Затянувшиеся приготовления, казалось, парализовали Мариуса. Он не шевелился, не мигал и, вполне возможно, не дышал. Он очень напоминал деревянные, скверно раскрашенные статуи святых и грешников, кои входили в перечень культового инвентаря, обязательного для каждой церкви.
Итак, Мариус стоял, как истукан, в позе рахита и со скупой мимикой олигофрена.
— Ну-ка, мерзавец! — прорычал староста. — Выкладывай, как все было!
Мариус побледнел, как привидение. Громадный синяк на его лице приобрел благородный светло-голубой оттенок. К тому же Мариус напрочь позабыл, как владеют языком, куда именно пропускают воздух и какие голосовые связки напрягают при речи.

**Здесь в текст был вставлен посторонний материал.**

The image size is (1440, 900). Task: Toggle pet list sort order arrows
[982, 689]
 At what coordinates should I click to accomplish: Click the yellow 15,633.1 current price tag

— Отвечай, демон тебя побери! — рявкнул староста так, что во все стороны прыснули мыши, а в дверь испуганно просунули головы бдительные караульные.
Мариус судорожно глотнул. Надежды на то, что он заговорит, не было никакой.
— Господин староста, так у нас ничего не выйдет, — вмешался Уго. — Он вас до смерти боится. Тут надо по-другому…
— Так я что — целоваться с ним должен? — свирепо фыркнул Ури Боксерман.
— Дозвольте мне поговорить с ним наедине, — вкрадчиво попросил Уго. — Он сделает все, что вам нужно.
Староста с великим подозрением осмотрел грамотея. В действиях этой шельмы он вновь ощутил скрытый подвох. Своему чутью староста доверял, как отцу родному. Да больше, больше! Но решительно не мог понять, чего же следует опасаться. Что, скажите на милость, может выйти из разговора наедине? Может, черт, они сообщники? И вся карусель затеяна как раз этого разговора ради? Может, намечается грандиозное надувательство? Поразмыслив, староста успокоил себя. Невозможно поверить в заговор ужа и ежа. Кроме того, здесь, в Черных Холмах, все — под контролем. Импровизации исключены. Староста сердито поднялся и, грозно хмыкнув, покинул амбар.